REQUIREMENT: Would you print every entry below exactly as written, omitting the images?

THE RECORDS:

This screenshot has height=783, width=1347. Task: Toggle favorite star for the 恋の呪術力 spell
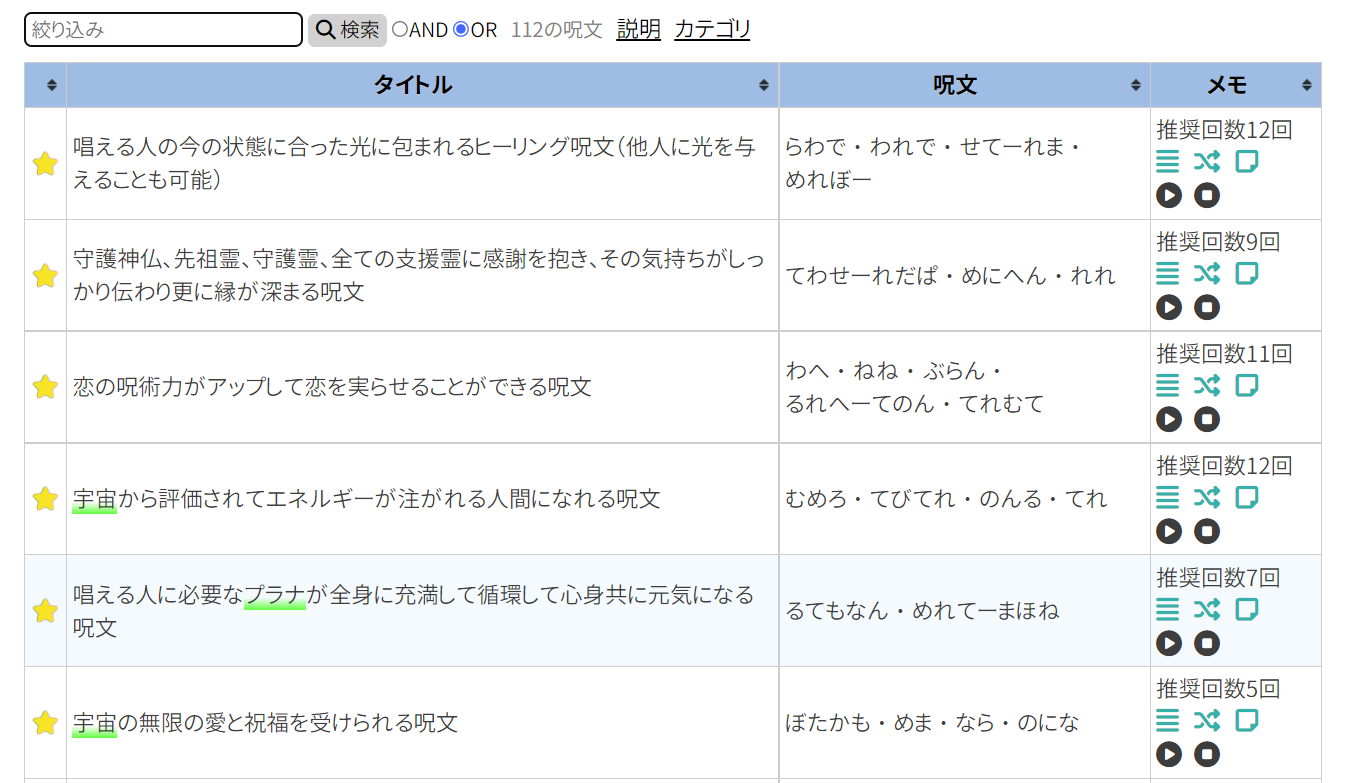tap(45, 387)
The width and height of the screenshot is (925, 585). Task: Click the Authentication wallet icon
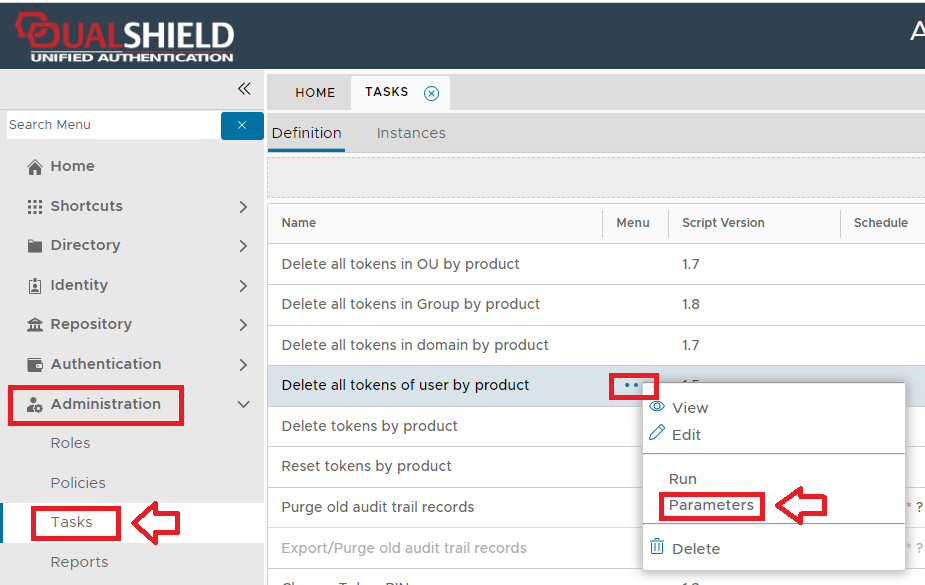pos(35,365)
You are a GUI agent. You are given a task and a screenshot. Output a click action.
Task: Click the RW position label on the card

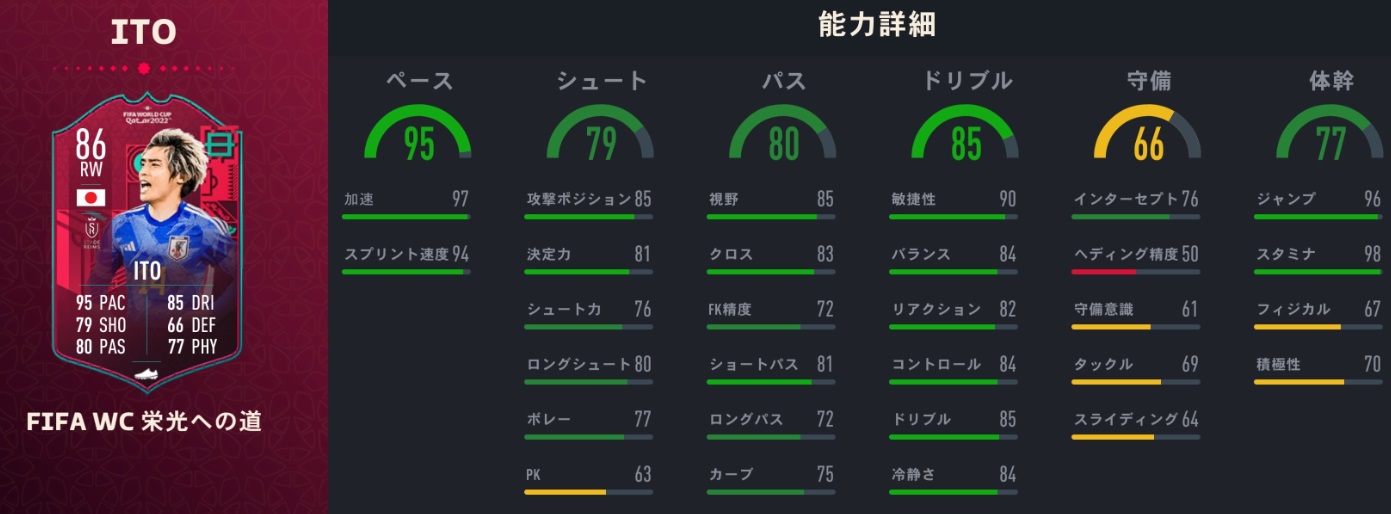[x=91, y=171]
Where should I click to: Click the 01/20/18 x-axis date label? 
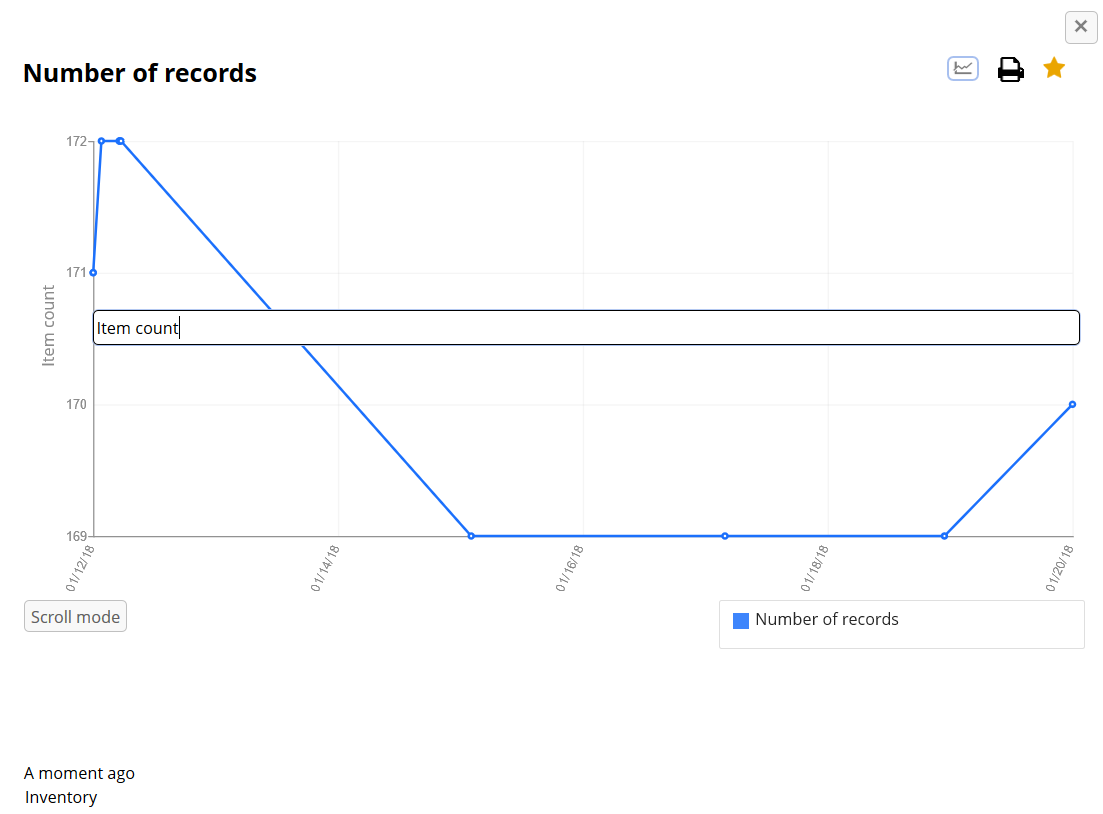[1060, 568]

ANSWER:
This screenshot has height=783, width=1347. Task: Toggle favorite star for the 恋の呪術力 spell
tap(45, 387)
The width and height of the screenshot is (925, 585). Task: Click the Authentication wallet icon
pos(35,365)
You are a GUI agent. You are given a task and a screenshot. Output a click action.
Task: Click the RW position label on the card

[x=91, y=171]
Where should I click to: Click the 01/20/18 x-axis date label? 
[1060, 568]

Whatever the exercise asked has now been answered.